--- PROVIDED DATA Enclosed Below ---

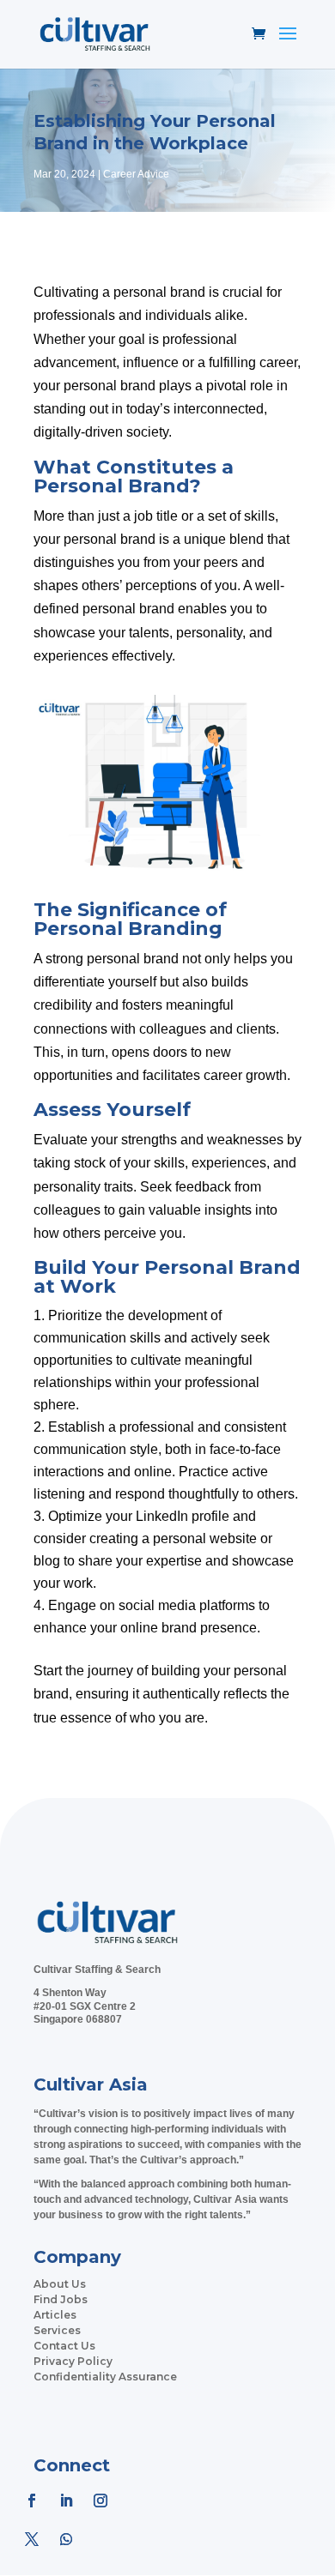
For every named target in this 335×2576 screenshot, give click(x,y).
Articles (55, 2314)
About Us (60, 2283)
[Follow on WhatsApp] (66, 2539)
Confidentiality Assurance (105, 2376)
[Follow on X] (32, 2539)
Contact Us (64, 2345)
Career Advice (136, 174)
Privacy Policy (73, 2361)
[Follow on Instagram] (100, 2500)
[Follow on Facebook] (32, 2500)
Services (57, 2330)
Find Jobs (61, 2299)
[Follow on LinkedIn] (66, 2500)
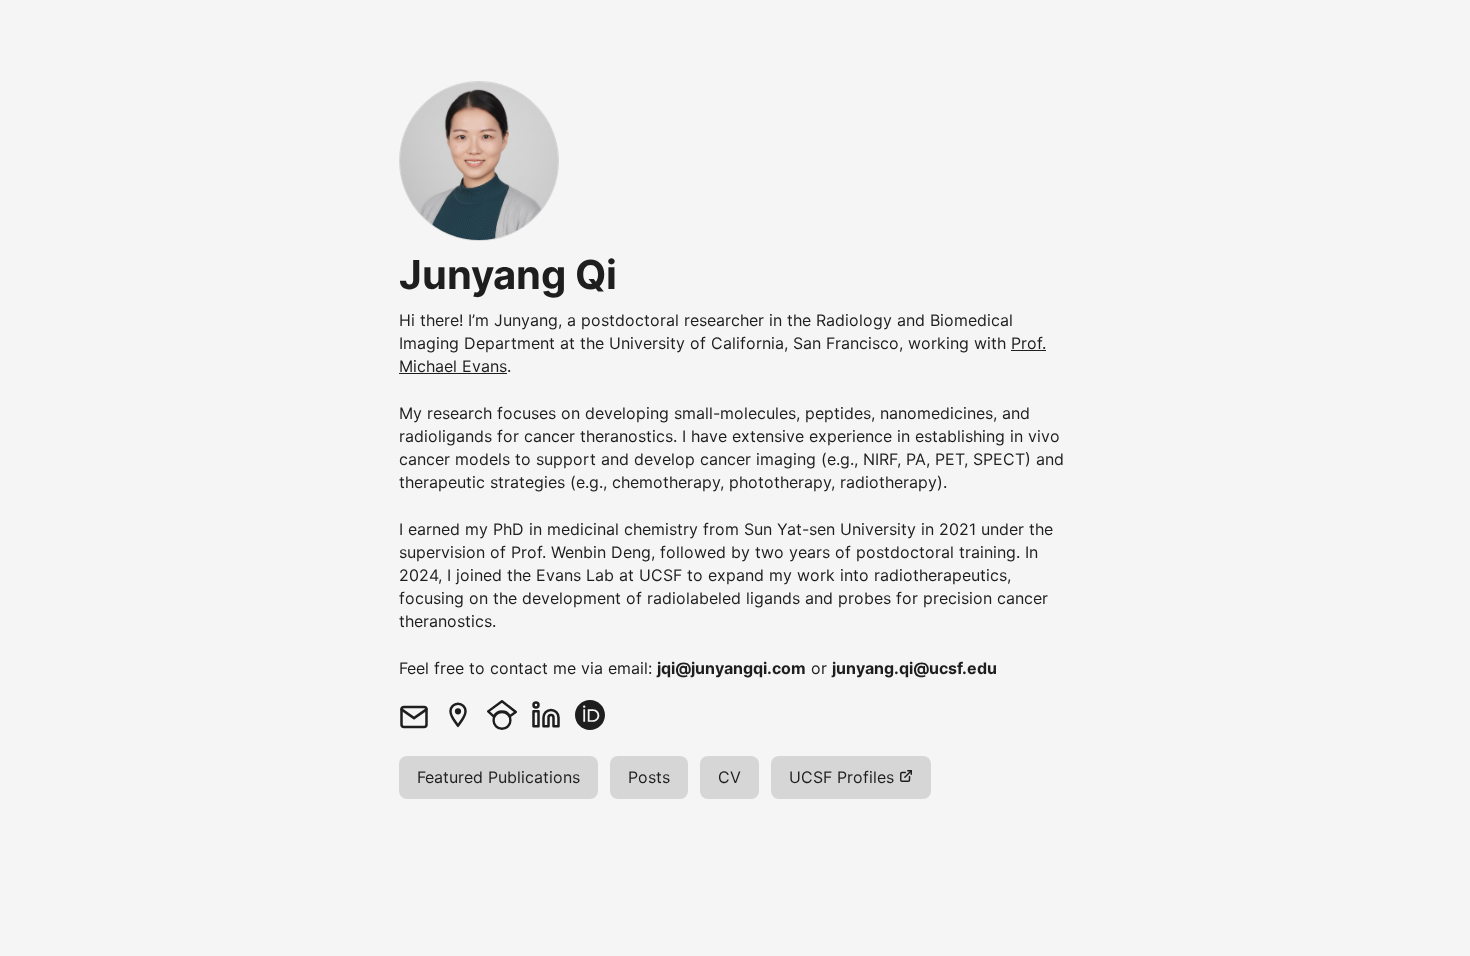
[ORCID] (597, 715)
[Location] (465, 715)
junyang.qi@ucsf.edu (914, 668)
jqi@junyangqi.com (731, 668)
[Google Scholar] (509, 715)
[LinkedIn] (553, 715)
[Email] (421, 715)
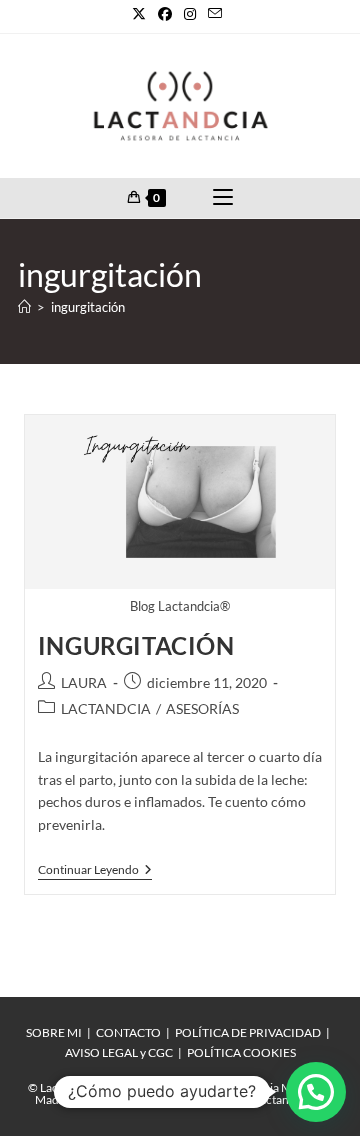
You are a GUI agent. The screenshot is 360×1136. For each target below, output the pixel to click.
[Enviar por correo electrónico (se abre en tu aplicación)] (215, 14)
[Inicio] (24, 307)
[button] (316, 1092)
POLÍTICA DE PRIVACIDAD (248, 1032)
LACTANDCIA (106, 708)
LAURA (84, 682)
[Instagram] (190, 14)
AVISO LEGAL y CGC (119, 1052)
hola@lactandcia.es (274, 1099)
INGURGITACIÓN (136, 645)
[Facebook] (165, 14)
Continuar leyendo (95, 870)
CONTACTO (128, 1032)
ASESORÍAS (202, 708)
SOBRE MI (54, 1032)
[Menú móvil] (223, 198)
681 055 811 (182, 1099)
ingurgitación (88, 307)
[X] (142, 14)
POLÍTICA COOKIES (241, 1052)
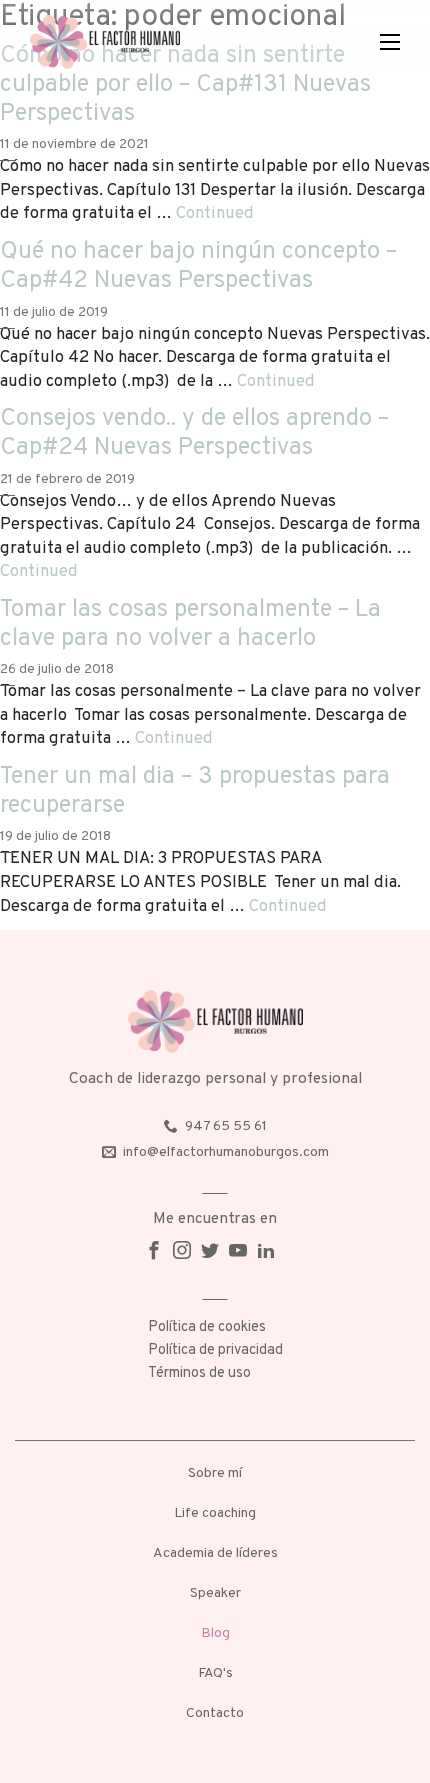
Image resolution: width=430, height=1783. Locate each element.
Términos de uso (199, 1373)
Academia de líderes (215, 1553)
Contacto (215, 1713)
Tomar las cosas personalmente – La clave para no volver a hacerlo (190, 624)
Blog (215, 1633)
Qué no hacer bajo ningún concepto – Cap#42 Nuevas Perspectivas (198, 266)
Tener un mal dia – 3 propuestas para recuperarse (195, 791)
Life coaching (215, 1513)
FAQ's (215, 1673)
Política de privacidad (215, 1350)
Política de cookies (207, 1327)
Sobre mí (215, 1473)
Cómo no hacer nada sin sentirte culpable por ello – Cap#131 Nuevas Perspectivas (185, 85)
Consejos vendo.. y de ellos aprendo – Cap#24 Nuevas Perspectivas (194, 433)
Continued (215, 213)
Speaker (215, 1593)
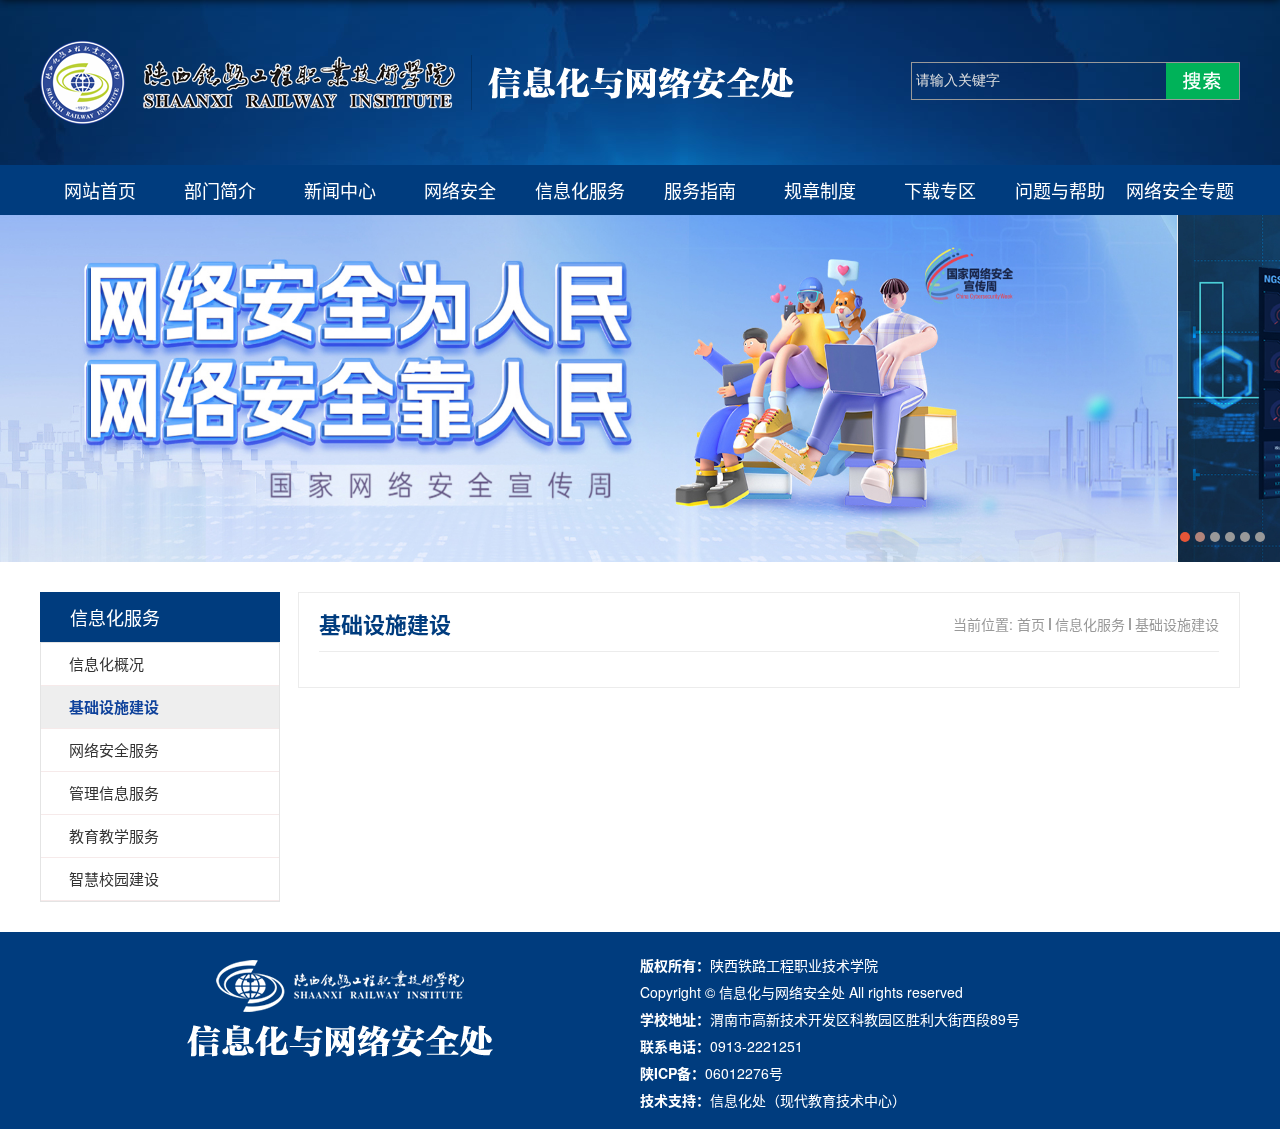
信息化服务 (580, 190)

--- End of Enclosed PROVIDED DATA ---

TASK STATEMENT → Would you please repeat each record exactly? Leave the pictures out.

SOLUTION →
For every named target in this 335×2576 screenshot, give click(x,y).
Articles (55, 2314)
About Us (60, 2283)
[Follow on WhatsApp] (66, 2539)
Confidentiality Assurance (105, 2376)
[Follow on X] (32, 2539)
Contact Us (64, 2345)
Career Advice (136, 174)
Privacy Policy (73, 2361)
[Follow on Instagram] (100, 2500)
[Follow on Facebook] (32, 2500)
Services (57, 2330)
Find Jobs (61, 2299)
[Follow on LinkedIn] (66, 2500)
[ORCID] (597, 715)
[Location] (465, 715)
junyang.qi@ucsf.edu (914, 668)
jqi@junyangqi.com (731, 668)
[Google Scholar] (509, 715)
[LinkedIn] (553, 715)
[Email] (421, 715)
You are a GUI agent. The screenshot is 360×1136. For each target below, output the pixel to click.
[Enviar por correo electrónico (se abre en tu aplicación)] (215, 14)
[Inicio] (24, 307)
[button] (316, 1092)
POLÍTICA DE PRIVACIDAD (248, 1032)
LACTANDCIA (106, 708)
LAURA (84, 682)
[Instagram] (190, 14)
AVISO LEGAL y CGC (119, 1052)
hola@lactandcia.es (274, 1099)
INGURGITACIÓN (136, 645)
[Facebook] (165, 14)
Continuar leyendo (95, 870)
CONTACTO (128, 1032)
ASESORÍAS (202, 708)
SOBRE MI (54, 1032)
[Menú móvil] (223, 198)
681 055 811 (182, 1099)
ingurgitación (88, 307)
[X] (142, 14)
POLÍTICA COOKIES (241, 1052)
Image resolution: width=430, height=1783. Locate each element.
Términos de uso (199, 1373)
Academia de líderes (215, 1553)
Contacto (215, 1713)
Tomar las cosas personalmente – La clave para no volver a hacerlo (190, 624)
Blog (215, 1633)
Qué no hacer bajo ningún concepto – Cap#42 Nuevas Perspectivas (198, 266)
Tener un mal dia – 3 propuestas para recuperarse (195, 791)
Life coaching (215, 1513)
FAQ's (215, 1673)
Política de privacidad (215, 1350)
Política de cookies (207, 1327)
Sobre mí (215, 1473)
Cómo no hacer nada sin sentirte culpable por ello – Cap#131 Nuevas Perspectivas (185, 85)
Consejos vendo.. y de ellos aprendo – Cap#24 Nuevas Perspectivas (194, 433)
Continued (215, 213)
Speaker (215, 1593)
信息化服务 (580, 190)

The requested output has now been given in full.